For what it’s worth, I share Nick Timothy’s deep concerns about involving the Chinese state in the construction of national infrastructure like Hinkley Point. Even if we were to forget that China is a dictatorship – and we ought not to – there are obvious risks to national security.

As Timothy pointed out last year, one of the state companies involved in the proposals, the Chinese National Nuclear Corporation, is a self-declared part of the Chinese security apparatus, which is obviously somewhat worrying. Those concerns have been intensified by the news that a senior employee of the Chinese General Nuclear Corporation (CGNC), the body which would own a stake in Hinkley Point, stands accused of nuclear espionage in the United States.

The risks therefore range from the possibility of opening our key national infrastructure up to spying right through to the risk that the Chinese government might be able to disrupt our power supply if it so wished – a fear raised by Malcolm Rifkind, who is not ordinarily given to conspiracy theories.

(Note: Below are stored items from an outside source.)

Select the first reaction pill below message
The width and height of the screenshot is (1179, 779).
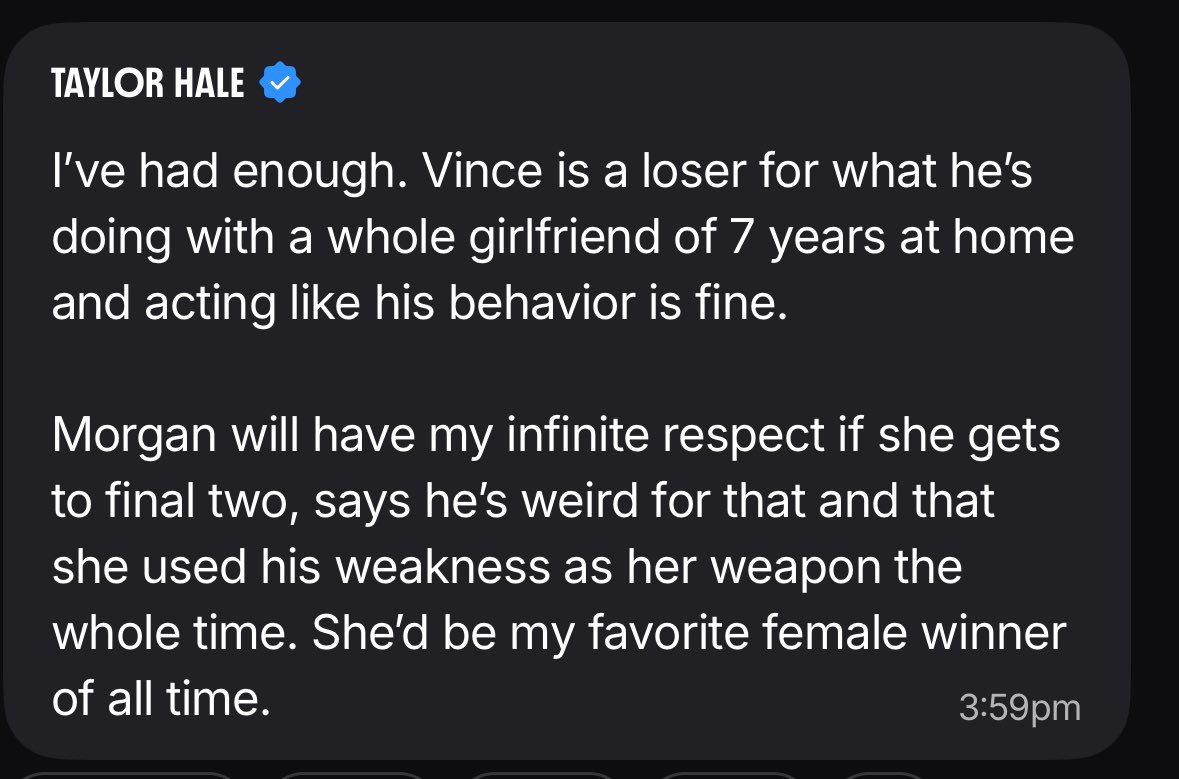click(x=126, y=775)
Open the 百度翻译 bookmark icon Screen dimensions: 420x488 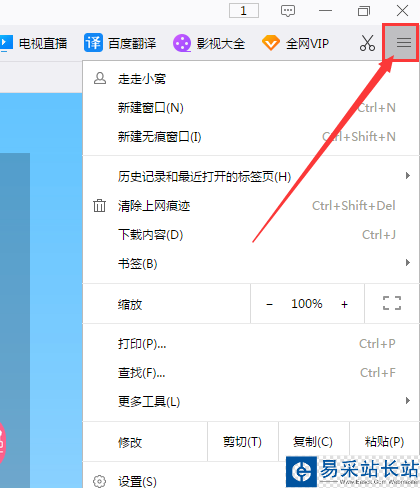point(93,43)
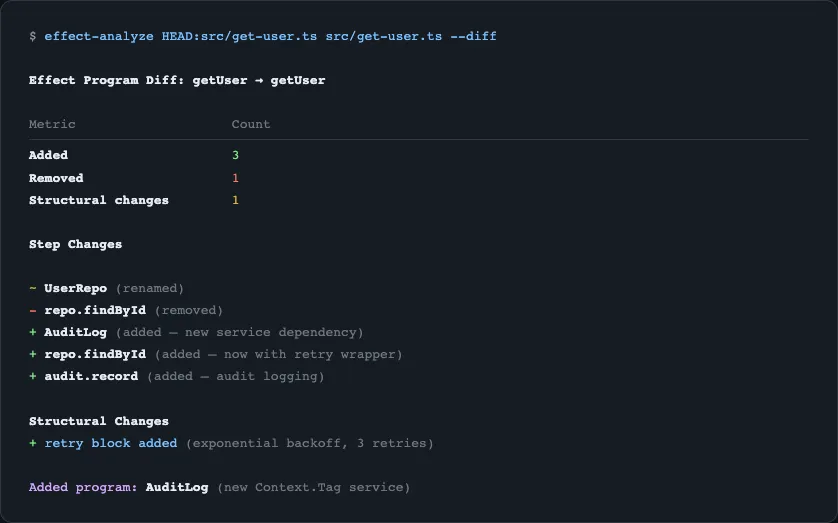
Task: Click audit.record step name
Action: click(91, 377)
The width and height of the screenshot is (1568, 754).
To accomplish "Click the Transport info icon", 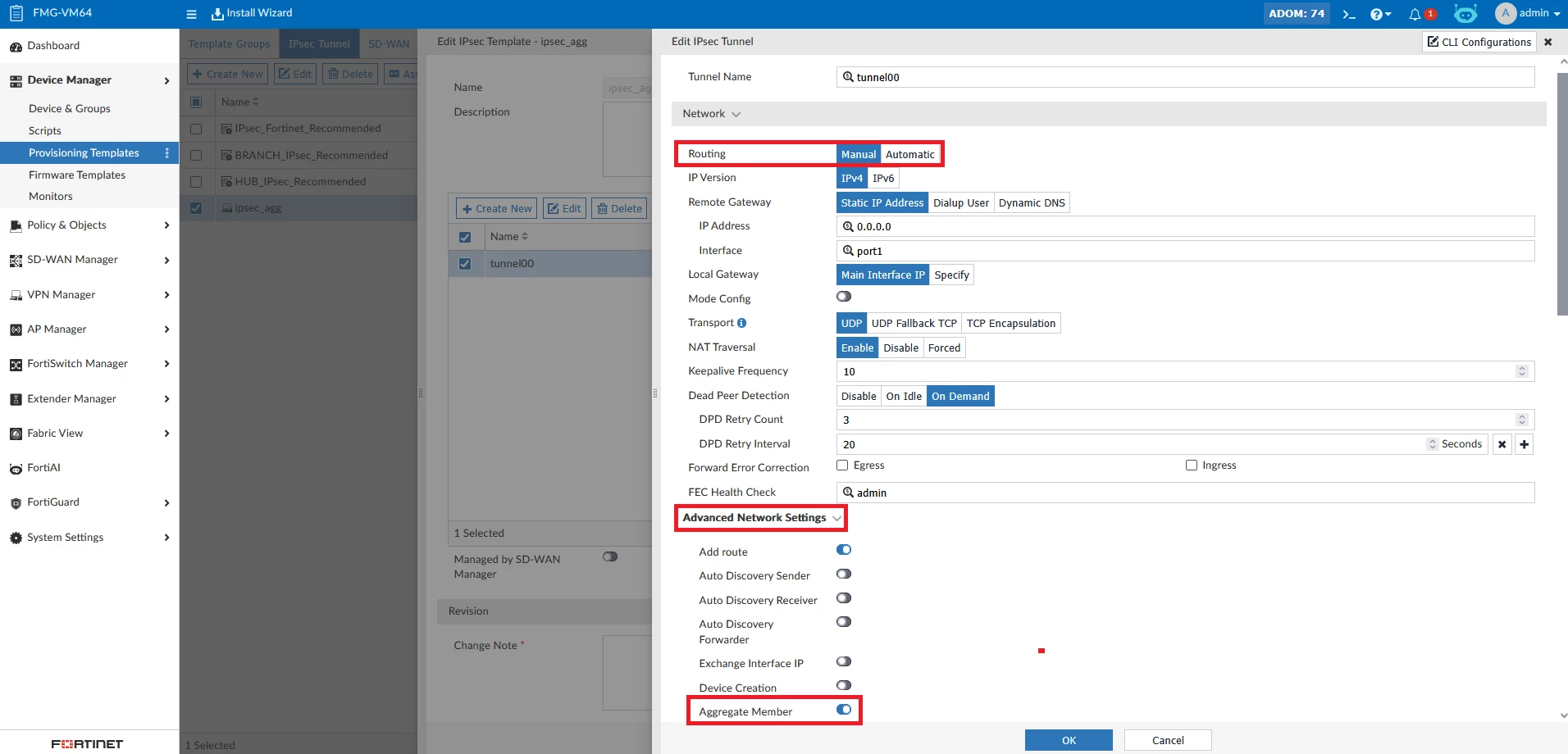I will tap(741, 323).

Taking such concerns seriously is simply a question of good sense on the part of the Government. China might never wish to harm us even if Hinkley gave it a route to do so – but that hardly seems like a risk worth taking. Really it would be bizarre if China did not take the opportunity to embed some spooks and some software loopholes into our energy grid if we offered them the chance. Even free and democratic allies still spy on one another; can we really say that we are entirely confident that a tyrannical power can be trusted with the keys to the nation’s switchbox?

Now that the Government has indeed placed Hinkley on hold, though, the question comes: what now?

Britain still needs new generating capacity in order to keep the lights on. While some argue that new nuclear is not required, the consensus in government still seems to be that it ought to be part of the mix – particularly given its benefits in terms of energy security and lack of carbon emissions.

If we don’t take Chinese money to fund the extremely expensive process of constructing it, though, where is the cash going to come from? Might some sovereign wealth fund or other be tempted to invest, or could the money be raised on the open market? Any new investor would presumably have to accept a return lower than that EDF and the Chinese had planned for, if reports of Downing Street’s misgivings about the cost of the contract are correct, which would make them hard to find.

Today’s Daily Mail reports that a middle way is being explored in Whitehall by which EDF would still build Hinkley with Chinese money, but the CGNC would not then get the go-ahead to directly construct a new reactor in Essex. Apparently the hope is that this way we would still gain new nuclear capacity while minimising the security risks.

There is of course another option, lobbied for in some Conservative circles though distinctly at odds with recent Tory policy. What is the new Government’s attitude to using taxpayers’ money (or, even more controversially, borrowing) to fund infrastructure projects, in the context of the as-yet unexplained industrial strategy?